---------- Raw data ----------

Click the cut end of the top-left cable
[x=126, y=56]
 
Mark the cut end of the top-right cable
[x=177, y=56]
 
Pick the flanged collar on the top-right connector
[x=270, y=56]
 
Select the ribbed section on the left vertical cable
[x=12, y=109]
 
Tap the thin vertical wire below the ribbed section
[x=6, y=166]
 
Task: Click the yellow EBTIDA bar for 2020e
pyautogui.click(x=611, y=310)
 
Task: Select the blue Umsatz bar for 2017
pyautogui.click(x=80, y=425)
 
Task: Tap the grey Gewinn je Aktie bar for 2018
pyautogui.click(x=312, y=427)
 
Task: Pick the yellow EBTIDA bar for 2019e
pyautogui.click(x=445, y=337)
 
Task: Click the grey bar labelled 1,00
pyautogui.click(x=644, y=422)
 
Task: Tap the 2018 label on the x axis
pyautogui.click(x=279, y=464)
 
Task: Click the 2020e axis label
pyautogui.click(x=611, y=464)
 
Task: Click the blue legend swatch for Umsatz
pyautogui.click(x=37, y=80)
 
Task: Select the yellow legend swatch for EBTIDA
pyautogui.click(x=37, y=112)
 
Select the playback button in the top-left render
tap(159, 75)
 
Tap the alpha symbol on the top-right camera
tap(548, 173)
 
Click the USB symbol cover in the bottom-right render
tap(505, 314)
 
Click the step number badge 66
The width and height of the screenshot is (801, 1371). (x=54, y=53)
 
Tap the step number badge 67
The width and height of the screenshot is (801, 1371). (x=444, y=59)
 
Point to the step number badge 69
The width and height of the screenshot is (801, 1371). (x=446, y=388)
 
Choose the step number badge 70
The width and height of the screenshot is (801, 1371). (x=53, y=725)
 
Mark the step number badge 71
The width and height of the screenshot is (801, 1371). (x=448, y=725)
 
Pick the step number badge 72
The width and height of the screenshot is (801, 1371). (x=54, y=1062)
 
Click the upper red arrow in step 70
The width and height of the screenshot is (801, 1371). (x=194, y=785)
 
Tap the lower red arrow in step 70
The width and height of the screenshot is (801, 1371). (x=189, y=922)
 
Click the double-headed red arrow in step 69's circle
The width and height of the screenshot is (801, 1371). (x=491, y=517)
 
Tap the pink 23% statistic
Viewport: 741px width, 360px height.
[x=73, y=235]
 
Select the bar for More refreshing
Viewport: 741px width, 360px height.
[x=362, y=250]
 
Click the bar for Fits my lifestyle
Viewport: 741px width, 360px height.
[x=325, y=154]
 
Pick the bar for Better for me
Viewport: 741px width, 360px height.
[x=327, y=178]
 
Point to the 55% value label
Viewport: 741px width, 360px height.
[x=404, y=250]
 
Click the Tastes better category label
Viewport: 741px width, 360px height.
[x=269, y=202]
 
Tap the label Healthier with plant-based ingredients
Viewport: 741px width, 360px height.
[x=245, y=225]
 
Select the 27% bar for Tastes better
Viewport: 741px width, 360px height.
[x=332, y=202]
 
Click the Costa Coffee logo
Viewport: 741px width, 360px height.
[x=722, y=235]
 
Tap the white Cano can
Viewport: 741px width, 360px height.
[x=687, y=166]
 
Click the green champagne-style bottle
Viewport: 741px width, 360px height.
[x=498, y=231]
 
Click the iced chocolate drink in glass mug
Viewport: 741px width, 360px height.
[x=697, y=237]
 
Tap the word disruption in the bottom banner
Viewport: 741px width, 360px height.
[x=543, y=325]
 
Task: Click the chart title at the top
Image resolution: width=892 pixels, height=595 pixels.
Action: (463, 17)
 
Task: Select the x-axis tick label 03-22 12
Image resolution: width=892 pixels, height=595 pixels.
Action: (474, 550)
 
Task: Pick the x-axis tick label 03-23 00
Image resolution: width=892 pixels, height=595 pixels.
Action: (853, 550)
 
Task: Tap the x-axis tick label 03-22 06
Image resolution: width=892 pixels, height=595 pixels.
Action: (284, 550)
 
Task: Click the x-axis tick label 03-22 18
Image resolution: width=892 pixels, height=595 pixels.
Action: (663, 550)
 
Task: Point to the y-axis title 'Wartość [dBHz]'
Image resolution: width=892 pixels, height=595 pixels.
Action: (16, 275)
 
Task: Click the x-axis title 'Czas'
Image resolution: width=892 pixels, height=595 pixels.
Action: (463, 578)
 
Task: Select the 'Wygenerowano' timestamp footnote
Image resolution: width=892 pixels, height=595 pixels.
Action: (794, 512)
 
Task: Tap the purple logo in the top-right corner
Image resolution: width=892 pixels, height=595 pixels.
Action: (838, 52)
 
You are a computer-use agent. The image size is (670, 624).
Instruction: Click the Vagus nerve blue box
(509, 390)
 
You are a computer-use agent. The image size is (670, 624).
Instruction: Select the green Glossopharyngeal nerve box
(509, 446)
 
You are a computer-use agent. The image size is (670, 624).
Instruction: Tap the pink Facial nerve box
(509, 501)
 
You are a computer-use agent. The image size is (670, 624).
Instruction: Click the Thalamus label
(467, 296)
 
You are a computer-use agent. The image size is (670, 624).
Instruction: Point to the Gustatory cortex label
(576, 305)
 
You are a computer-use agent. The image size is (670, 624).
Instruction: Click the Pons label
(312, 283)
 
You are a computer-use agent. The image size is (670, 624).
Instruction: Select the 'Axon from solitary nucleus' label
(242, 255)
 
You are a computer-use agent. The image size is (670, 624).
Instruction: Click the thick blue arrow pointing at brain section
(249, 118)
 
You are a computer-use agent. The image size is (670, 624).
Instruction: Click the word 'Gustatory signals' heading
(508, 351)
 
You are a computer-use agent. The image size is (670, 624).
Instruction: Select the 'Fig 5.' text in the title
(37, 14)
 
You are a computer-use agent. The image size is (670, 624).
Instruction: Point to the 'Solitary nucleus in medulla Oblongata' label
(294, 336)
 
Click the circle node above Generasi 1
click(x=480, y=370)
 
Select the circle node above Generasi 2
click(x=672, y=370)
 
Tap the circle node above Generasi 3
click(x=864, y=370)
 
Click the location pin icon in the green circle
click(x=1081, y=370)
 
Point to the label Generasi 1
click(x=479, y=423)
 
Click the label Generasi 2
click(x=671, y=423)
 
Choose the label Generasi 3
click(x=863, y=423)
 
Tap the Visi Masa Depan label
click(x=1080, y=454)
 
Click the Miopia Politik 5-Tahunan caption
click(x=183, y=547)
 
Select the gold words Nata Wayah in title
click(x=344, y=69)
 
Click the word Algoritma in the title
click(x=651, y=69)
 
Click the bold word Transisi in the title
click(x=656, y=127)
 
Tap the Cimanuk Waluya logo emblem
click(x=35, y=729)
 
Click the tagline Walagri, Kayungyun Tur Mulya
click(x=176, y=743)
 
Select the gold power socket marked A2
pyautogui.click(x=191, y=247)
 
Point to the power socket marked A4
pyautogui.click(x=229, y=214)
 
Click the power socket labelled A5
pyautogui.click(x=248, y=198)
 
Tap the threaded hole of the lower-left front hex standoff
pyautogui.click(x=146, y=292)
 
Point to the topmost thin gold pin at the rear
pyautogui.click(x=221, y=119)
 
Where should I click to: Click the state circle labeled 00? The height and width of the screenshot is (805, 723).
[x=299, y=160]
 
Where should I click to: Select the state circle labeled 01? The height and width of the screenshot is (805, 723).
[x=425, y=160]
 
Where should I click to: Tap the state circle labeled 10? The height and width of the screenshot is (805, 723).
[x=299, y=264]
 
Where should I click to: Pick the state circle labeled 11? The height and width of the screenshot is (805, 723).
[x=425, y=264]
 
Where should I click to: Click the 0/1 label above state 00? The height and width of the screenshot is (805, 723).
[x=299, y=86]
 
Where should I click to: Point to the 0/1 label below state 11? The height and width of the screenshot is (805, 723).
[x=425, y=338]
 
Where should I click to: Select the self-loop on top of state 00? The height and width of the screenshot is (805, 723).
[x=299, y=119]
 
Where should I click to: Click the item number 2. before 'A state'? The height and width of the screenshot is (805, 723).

----------

• _Directions for this task_
Copy the material above word for word, from the line with "Select the ribbed" to the line with "tap(505, 314)", including both of those lines.

• _The result_
Select the ribbed section on the left vertical cable
[x=12, y=109]
 
Tap the thin vertical wire below the ribbed section
[x=6, y=166]
 
Task: Click the yellow EBTIDA bar for 2020e
pyautogui.click(x=611, y=310)
 
Task: Select the blue Umsatz bar for 2017
pyautogui.click(x=80, y=425)
 
Task: Tap the grey Gewinn je Aktie bar for 2018
pyautogui.click(x=312, y=427)
 
Task: Pick the yellow EBTIDA bar for 2019e
pyautogui.click(x=445, y=337)
 
Task: Click the grey bar labelled 1,00
pyautogui.click(x=644, y=422)
 
Task: Tap the 2018 label on the x axis
pyautogui.click(x=279, y=464)
 
Task: Click the 2020e axis label
pyautogui.click(x=611, y=464)
 
Task: Click the blue legend swatch for Umsatz
pyautogui.click(x=37, y=80)
 
Task: Select the yellow legend swatch for EBTIDA
pyautogui.click(x=37, y=112)
 
Select the playback button in the top-left render
tap(159, 75)
 
Tap the alpha symbol on the top-right camera
tap(548, 173)
 
Click the USB symbol cover in the bottom-right render
tap(505, 314)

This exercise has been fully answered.